Table Mountain muggings: How do you secure a national park with 850km of trails?

Table Mountain muggings: How do you secure a national park with 850km of trails?
Lion's Head on 23 May 2014 in Cape Town, South Africa. (Photo: Per-Anders Pettersson / Getty Images)

Table Mountain National Park, a favourite among nature enthusiasts, tourists, trail runners, hikers and those seeking solitude, has long been a haunt of muggers. Criminal attacks on visitors seem to be on the increase.

“It’s an absolute travesty that we can’t go up the mountain for fear of our lives. It’s completely unacceptable,” said Andy Davies, chairperson of the public forum Friends of Table Mountain. 

Table Mountain is Cape Town’s most recognisable feature. It stands sentinel over the city and surrounding suburbs, stretching down to the Atlantic Ocean.

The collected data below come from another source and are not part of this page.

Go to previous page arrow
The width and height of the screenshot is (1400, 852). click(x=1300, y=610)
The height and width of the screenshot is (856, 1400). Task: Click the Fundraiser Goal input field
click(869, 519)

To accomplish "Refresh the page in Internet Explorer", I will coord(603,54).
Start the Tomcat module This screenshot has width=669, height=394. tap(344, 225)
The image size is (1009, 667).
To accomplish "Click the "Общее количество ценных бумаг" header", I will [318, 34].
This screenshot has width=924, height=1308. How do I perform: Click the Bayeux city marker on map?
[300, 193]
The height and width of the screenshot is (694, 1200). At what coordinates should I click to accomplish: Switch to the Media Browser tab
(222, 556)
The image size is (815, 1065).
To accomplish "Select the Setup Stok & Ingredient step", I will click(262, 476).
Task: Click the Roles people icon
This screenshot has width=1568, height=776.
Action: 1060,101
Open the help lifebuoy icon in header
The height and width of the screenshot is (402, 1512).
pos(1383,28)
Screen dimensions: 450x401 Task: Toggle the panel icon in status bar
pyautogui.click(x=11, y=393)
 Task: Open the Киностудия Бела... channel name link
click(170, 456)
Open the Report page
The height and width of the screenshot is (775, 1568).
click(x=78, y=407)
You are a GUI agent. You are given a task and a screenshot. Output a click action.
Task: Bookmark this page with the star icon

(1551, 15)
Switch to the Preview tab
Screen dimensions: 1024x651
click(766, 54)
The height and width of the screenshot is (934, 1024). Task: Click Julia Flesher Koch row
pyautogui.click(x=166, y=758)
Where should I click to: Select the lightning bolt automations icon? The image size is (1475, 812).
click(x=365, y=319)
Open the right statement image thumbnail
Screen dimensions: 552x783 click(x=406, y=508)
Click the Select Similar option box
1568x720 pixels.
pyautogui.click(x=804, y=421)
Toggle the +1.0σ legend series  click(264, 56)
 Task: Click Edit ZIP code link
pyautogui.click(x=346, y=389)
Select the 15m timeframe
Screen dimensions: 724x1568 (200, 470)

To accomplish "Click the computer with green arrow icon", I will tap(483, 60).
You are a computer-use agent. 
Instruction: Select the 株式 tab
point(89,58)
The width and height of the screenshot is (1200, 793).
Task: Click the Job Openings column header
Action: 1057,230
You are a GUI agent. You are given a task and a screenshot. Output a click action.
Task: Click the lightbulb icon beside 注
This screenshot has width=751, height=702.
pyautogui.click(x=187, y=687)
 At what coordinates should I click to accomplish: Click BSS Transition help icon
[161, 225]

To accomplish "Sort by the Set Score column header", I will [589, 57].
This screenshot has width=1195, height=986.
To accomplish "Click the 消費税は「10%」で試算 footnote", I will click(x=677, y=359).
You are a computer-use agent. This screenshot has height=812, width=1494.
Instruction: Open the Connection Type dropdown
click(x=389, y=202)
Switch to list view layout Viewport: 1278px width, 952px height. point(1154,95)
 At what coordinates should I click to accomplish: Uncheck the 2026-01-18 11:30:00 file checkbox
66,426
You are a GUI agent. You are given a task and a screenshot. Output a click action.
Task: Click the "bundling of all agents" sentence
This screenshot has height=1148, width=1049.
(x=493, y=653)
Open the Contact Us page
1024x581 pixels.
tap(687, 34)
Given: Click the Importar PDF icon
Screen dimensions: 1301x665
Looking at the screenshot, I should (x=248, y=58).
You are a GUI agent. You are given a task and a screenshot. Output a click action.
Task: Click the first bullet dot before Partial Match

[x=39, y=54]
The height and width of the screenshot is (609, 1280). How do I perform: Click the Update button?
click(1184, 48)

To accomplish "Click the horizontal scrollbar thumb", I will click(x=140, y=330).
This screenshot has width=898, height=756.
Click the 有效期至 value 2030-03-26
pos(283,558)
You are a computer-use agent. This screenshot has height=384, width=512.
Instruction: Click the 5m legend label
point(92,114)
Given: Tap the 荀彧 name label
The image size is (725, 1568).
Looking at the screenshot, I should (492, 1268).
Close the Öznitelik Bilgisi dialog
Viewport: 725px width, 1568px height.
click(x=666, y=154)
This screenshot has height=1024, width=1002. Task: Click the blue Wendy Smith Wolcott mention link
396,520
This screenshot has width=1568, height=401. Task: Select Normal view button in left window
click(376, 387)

The national park has for decades been used by runners, hikers, cyclists and even those who host small church services. On the mountain, there are also Kramats (final resting places) of holy Muslim men who have died in the Cape. 

However, there is also a dark side to the park. Muggers lurk in the undergrowth and on the trails, waiting for their next victim to come along.

Attacks in Table Mountain National Park are nothing new. 

Road sign showing directions to Table Mountain cable car, 29 November 2023. (Photo: Shelley Christians)

Road sign directing people to Signal Hill, 29 November 2023. (Photo: Shelley Christians)

After a Swedish tourist was stabbed and robbed on Signal Hill in 2011, it emerged that there had been at least 130 attacks over the previous decade, according to a report in the Cape Times

However, there have been 80 muggings on Table Mountain, Signal Hill and Lion’s Head this year alone, according to Friends of Table Mountain. 

People have been robbed of their wallets, cellphones, binoculars and cameras. Car keys have been stolen. Others were forced to hand over items of clothing. Someone had their bicycle stolen.

Some people reported the incidents to the police while others, perhaps realising the futility, have not bothered.

“People coming from all walks of life, whether it’s a poor kid from a township or a rich person living in Sea Point, the more they experience the mountain, the more of a relationship they build with it, the more they will want to protect it,” said Davies. 

​​When asked for a breakdown of reported crimes in the national park, Sgt Wesley Twigg from the SAPS Western Cape media centre said: “Due to a moratorium on the release of crime statistics, this office will not be providing you with the number of cases reported, as the Police Minister will issue this on a quarterly basis.” 

A newly formed conservation group, Friends of Lion’s Head and Signal Hill, scheduled a protest hike on Lion’s Head early on Friday morning to demand better protection for those who use Table Mountain.

Two women robbed

At around 9.30am on 3 November, Kate Lloyd and her elderly mother were walking their dogs on the popular Pipe Track trail above Camps Bay when they were approached by two men. 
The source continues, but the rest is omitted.